Be active to promote use of your loyalty programs: study

Results from Bond Brand Loyalty's annual survey shows where marketers are leaving money on the table.

The latest annual Bond Brand Loyalty study shows that if brands want customers to engage with a loyalty program, a little human touch goes a long way.

Of the 50,000 consumers Bond surveyed across 18 countries and 800 loyalty programs, only 10% of members say they’re prompted to use their loyalty programs by brand representatives. Even fewer (9%) say they get help to make the most of their memberships, and only 8% say brand representatives make them feel special and recognized.

According to Sean Claessen, EVP of strategy and innovation at Bond, those totals have been relatively stable in recent years. He told strategy that this trend shows brand leaders are leaving money on the table.

“There’s always the relationship that asks, ‘What is my cost to engage an existing customer versus acquiring a new customer?’” he said. Where existing relationships are cheaper than prospects to turn into a sale, front-line staff should be better trained in explaining and promoting program use.

“It seems a bit ludicrous to us that the human face of the brand isn’t recognizing [loyalty members] for being, literally, a card-carrying member of the brand.”

Claessen recalls when he learned of Starbucks’ changes to its loyalty program several years ago. “My barista couldn’t tell me if this was better for me or not, they couldn’t explain the intricacy of going from one system to another… You have to equip your whole front-line.”

For brands that are doing it right, he said, disruptors such as Uber point the way forward. Uber will often provide free upgrades to loyal members, pairing them with an Uber Select driver. But the most important thing, Claessen said, is that the brand actively communicates that it has done so, and why.

“The brand gets full credit for the upgrade and, at the same time, they make the customer feel recognized and valued,” he said.

Claessen said better communication should go beyond a single promotional campaign.

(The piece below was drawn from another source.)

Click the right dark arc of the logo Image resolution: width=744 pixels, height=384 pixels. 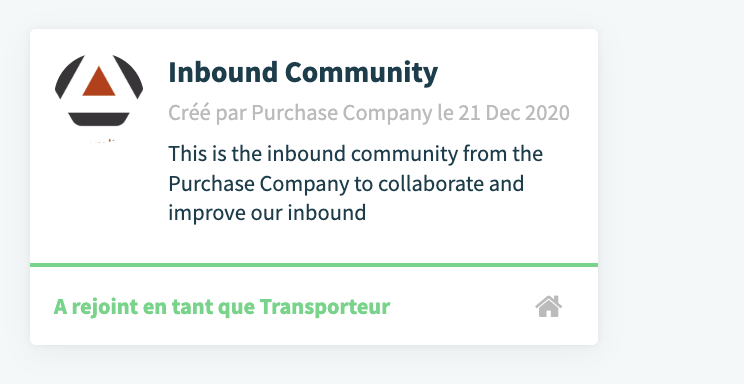point(129,76)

Marketers may want a simple answer that doesn’t involve fully integrating loyalty communications across a brand, he said, “but that’s what you have to do.” In mobile apps, at point-of-sale and in all direct marketing venues, loyalty programs should be promoted as a place for consumers to get more value.

As for traditional methods like TV spots, he said, “they’re probably only effective if you’ve actually done something truly amazing through your loyalty program that you want to communicate to everyone.”